*EXTRACTED TEXT*
----------------

Schneider Electric is one such innovator adopting a proactive strategy for managing the supply risks associated with environmental regulations. The company, based in France, is a global leader in energy management systems, with revenues topping 18 billion euros last year. Schneider Electric operates worldwide, and its engineering and supply chain functions operate globally at more than 200 manufacturing sites that produce for the global market.

The strategy that Schneider Electric has adopted to manage REACH is exemplary of the company's proactive approach to dealing with environmental regulations. REACH — the Registration, Evaluation, Authorization and restriction of Chemical substances — already is having a major impact on global supply chains across industry sectors and geographies. It represents extensive reform of how chemical substances are regulated, and its scope and severity will continue to broaden as unsafe, unknown, or harmful chemicals are monitored, evaluated, and potentially restricted from further use.

Schneider Electric is the global specialist in energy management and has made a public commitment to sustainability, helping its customers make the most of their energy in an effort to achieve more while using less of our common planet. At the company, REACH has executive engagement and is linked to its sustainability mission. For Schneider Electric, compliance is not optional, in part because of its EU operations and the sheer size of its global supply chain. However, it is also because of this commitment to corporate social responsibility, according to Alain Digeon, senior vice president, globalization and industry, Environment Projects, at Schneider Electric. But Digeon says that the company is committed to Schneider's downstream supply chain requirements, too, in formulating its REACH strategy. "We want to facilitate the lives of our customers and of their customers, and in that context complying with laws and standards is a major step in that direction," he says.

----------------

*Entries for finding words and elements*
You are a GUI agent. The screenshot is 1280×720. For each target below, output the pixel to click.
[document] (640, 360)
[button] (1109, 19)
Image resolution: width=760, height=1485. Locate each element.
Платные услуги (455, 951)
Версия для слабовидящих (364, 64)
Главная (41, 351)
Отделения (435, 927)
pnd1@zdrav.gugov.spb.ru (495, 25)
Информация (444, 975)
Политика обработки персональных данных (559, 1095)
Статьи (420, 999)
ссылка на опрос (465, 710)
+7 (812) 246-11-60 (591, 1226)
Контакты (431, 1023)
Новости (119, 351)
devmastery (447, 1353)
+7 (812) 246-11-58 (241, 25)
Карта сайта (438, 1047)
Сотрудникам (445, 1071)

----------------

*EXERCISE DESCRIPTION*
From the Schneider Electric text, return the words between "Schneider Electric is one" and "the global market.", inclusive. These entries have nothing to do with the Schneider Electric text.

*THE RESPONSE*
Schneider Electric is one such innovator adopting a proactive strategy for managing the supply risks associated with environmental regulations. The company, based in France, is a global leader in energy management systems, with revenues topping 18 billion euros last year. Schneider Electric operates worldwide, and its engineering and supply chain functions operate globally at more than 200 manufacturing sites that produce for the global market.